### Excerpted text
Monday, July 2, 2012

Neal Rauhauser’s Bizarre Suspicions, and Profiling the (Hypothetical) ‘UnSub’ : The Other McCain

Neal Rauhauser’s Bizarre Suspicions, and Profiling the (Hypothetical) ‘UnSub’

Posted on | June 23, 2012 | 70 Comments and 61 Reactions

‘Deeply disturbed … narcissism … sociopathic’?

“Please think about your family. This story is not worth it. I can assure you that. . . .
“I am trying to help you, a lot of people are very disappointed that this story has continued.”

Alicia Pain,” June 23, 2011

“Another possible outcome would be a two digit body count from some mosque in Virginia after Aaron goes full tilt Jared Loughner on the congregation. . . .
“I continue to be the sort of guy who can get a counter terror [special agent] in the D.C. area on the phone in short order.”

Neal Rauhauser, Feb. 16, 2012

“In a message posted in the comments of a blog in October 2011, Rauhauser explained that he and someone he describes as ‘a very big dog from the Anonymous pen’ conspired to use Brett Kimberlin’s non-profit Velvet Revolution as a vehicle to exact vengeance on (a) his personal enemies, (b) the security firm HB Gary and (c) ‘Breitbart associates.’”
Robert Stacy McCain, June 15, 2012

FROM AN UNDISCLOSED LOCATION
SWATting victim Mike Stack accused Brett Kimberlin’s associate Neal Rauhauser of criminal harassment. On May 24, the day he was due to appear at a New Jersey courthouse for a meeting intended to resolve that case, Rauhauser sent an e-mail to Stack that included this:

Given that Doug [Stewart] was in court with us, as well as others who may not have spoke up, I think it’s very dangerous that we should appear together at a known time. You haven’t faced this stuff yet, but Gabbie [Giffords] took a bullet through the back of the head and Gabe Zimmerman died along with five others in Tucson. What McCain & Walker are doing is *way* more intense than the stuff that [led] up to that mass shooting. I am truly worried we could end up caught in the middle of a gunfight between deputies and some extremist group. It’s never been made public, but there were members of Michigan Militia periodically patrolling the Occupy Lansing camp because they got a hint I was there, and before that it was some League of the South guy in South Carolina who got interviewed by FBI hate crimes squad.

### Exercise set
**a)** According to the blog post about Neal Rauhauser, on what date was Rauhauser due to appear at a New Jersey courthouse?
**b)** Resume the blog post about Neal Rauhauser, picking up right after its final sentence.

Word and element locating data
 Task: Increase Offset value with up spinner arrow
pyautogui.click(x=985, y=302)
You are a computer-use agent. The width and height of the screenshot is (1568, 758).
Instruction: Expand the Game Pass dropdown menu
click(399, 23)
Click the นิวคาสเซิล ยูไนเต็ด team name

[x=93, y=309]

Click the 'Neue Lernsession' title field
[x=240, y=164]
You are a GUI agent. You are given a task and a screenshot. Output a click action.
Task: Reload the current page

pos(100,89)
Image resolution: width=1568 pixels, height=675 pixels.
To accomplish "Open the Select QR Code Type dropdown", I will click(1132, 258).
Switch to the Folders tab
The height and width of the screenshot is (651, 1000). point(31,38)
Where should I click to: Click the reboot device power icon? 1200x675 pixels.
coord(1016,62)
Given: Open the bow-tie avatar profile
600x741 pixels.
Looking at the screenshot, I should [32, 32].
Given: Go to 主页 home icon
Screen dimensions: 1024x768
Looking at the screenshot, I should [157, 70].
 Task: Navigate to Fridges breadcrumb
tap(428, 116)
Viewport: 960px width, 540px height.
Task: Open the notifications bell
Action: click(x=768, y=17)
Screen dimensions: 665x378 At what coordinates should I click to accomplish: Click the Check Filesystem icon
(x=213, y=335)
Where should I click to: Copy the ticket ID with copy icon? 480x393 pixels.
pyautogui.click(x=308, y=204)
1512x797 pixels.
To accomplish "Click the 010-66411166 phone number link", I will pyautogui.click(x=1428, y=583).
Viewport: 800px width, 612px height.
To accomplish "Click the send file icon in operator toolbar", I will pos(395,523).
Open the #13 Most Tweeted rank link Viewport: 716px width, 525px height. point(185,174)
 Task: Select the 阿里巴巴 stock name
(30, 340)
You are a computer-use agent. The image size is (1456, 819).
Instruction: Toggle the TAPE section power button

### Written responses
**a)** May 24

**b)**
These insinuations are either (a) insane or (b) dishonest, or perhaps (c) both insane and dishonest. There is no other possible explanation for Rauhauser’s bizarre claim that Aaron Walker’s defense against Brett Kimberlin’s intimidation tactics — and my reporting on Walker’s plight — were likely to lead to a massacre comparable to Jared Loughner’s criminal rampage in Tucson.

Please note that I reported on Loughner’s crime both on my blog and at The American Spectator. In point of fact, “the stuff that [led] up to that mass shooting” was Loughner’s slow-motion descent into psychosis, a mental deterioration influenced by the atheist 9/11-Truther conspiracy cult “documentary,” Zeitgeist.

What other “stuff” does Neal Rauhauser mean to say caused Loughner’s murder spree? Sarah Palin’s “target” map? “Incivility”? Rauhauser doesn’t say, nor does he acknowledge that Loughner was a paranoid psychotic deluded by left-wing conspiracy theories.

“ I am truly worried we could end up caught in the middle of a gunfight between deputies and some extremist group”? What deranged nonsense is this? Who could possibly take Neal seriously?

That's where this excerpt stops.